New Delhi: From the US, where he is travelling, Rahul Gandhi has sent a strong message to the Congress that he is ready to take over the reins of power from his mother and become the president of the party. Going further, he has made it clear that he would not shy away from becoming the leader of the opposition, from there onwards even perhaps the combined opposition candidate for the prime ministership in 2019.
Rahul, who was so far ambivalent about taking over the control of the Congress from his mother Sonia Gandhi, has listed his priorities, his intentions and his future road map while interacting with students at the prestigious University of California, Berkeley where he delivered a lecture and then took questions.

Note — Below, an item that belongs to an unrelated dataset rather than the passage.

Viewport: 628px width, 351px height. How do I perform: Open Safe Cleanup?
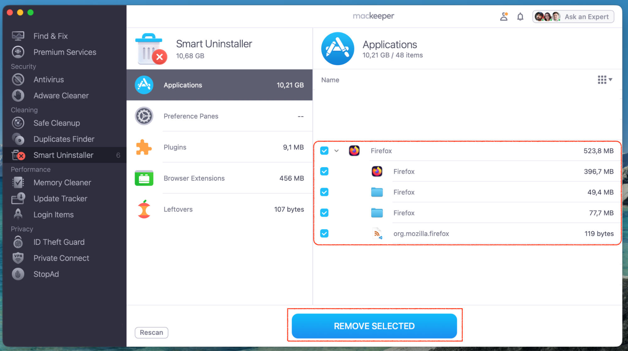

He said that the process of organisational elections within his party is underway and pointedly said if the party wanted, he was ready to become the president.
Sources here also say that so far Rahul was hesitant to throw his hat in as the combined prime ministerial candidate for the upcoming 2019 general elections since he was ready to take a back seat in favour of Bihar chief minister Nitish Kumar. But with Nitish joining hands with the BJP and forming a government with the party, his chances to lead the opposition are over.

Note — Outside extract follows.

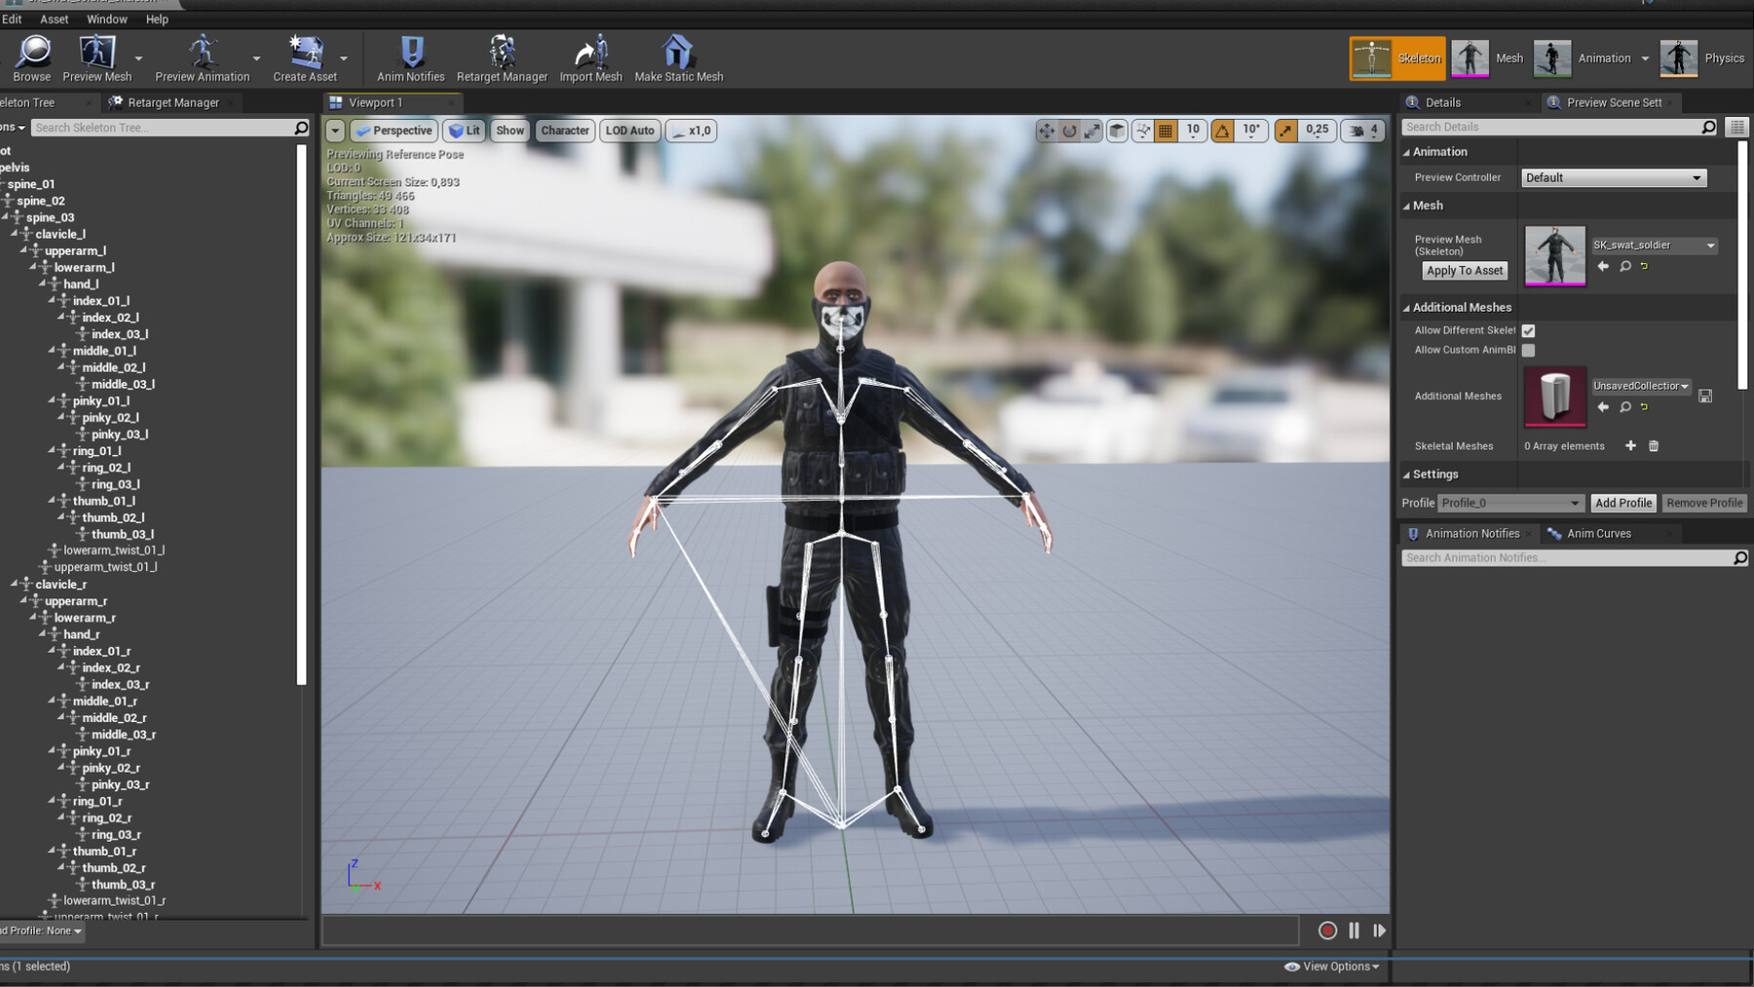Switch to the Preview Scene Settings tab
This screenshot has width=1754, height=987.
[x=1613, y=102]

So far it has been Sonia who has been the face of the party when it came to interacting with other opposition leaders, hosting them for meets and presenting a combined front against the BJP. Rahul was neither ready to take on the responsibility nor has the same acceptability amongst opposition leaders as Sonia does.

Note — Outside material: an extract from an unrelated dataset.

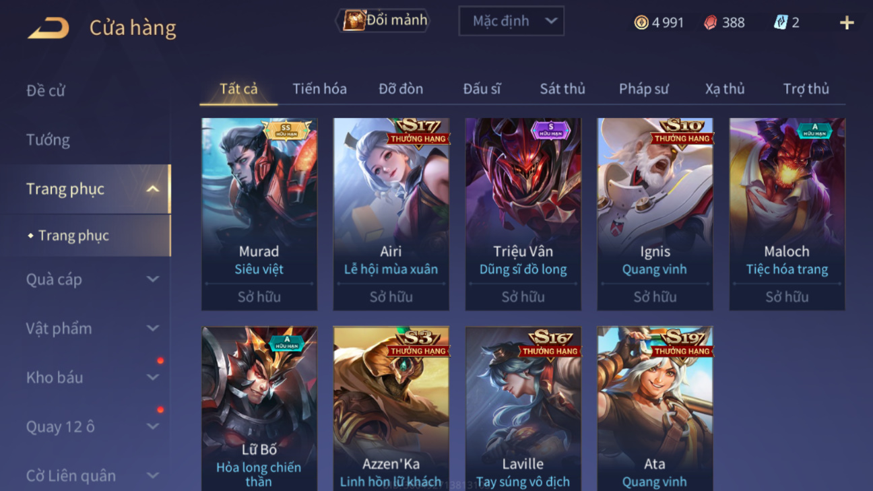Click the gold coin currency icon
The image size is (873, 491).
pyautogui.click(x=641, y=22)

How and if that will change is still a question mark since Rahul’s leadership qualities have still not been proven – he has not won any state elections for the party and does not enjoy the support his mother does within the party.
But it is clear that he now finds himself ready. Team Rahul has been working on a strategy to showcase him as the future leader of the Congress, ready to take on the mantle and legacy of the Nehru-Gandhi family; projecting him internationally as a serious political player is part of that strategy.
Rahul’s criticism of his own party leaders saying they had become arrogant and lost the party’s connect with the people before the 2014 elections, which led to a spectacular loss, has not gone down well within the party structure. They feel there are many things he could articulate better.
Rahul’s criticism of Prime Minister Narendra Modi – his policies, his attempts to polarise and divide society, lynchings, the economic slowdown because of demonetiastion and GST – are all seen as calculated to pay back Modi in the same coin. Modi has run down previous Congress governments when on foreign soil, not once but on every occasion when he has been abroad.
As a Congress leader put it,“it is futile of Smriti Irani and Amit Shah to cry foul. If you can’t take the heat, don’t go into the kitchen”. Rahul’s visit and speech at Berkeley drew an immediate response at home from Irani and others from the BJP; the I&B minister held a press conference in which she mocked Gandhi as a “failed dynast.”
It will not be easy for Rahul, however. With first the assembly elections this year and then the general elections in 2019, Rahul has to first win acceptability within his own party, put his state and regional organisations in order, turn them into election machines capable of fighting elections and then find acceptability from the people. The Congress has been continuously losing elections and now needs the crutches of other political parties to take on a resurgent BJP which has a huge amount of resources at its disposal to fight elections.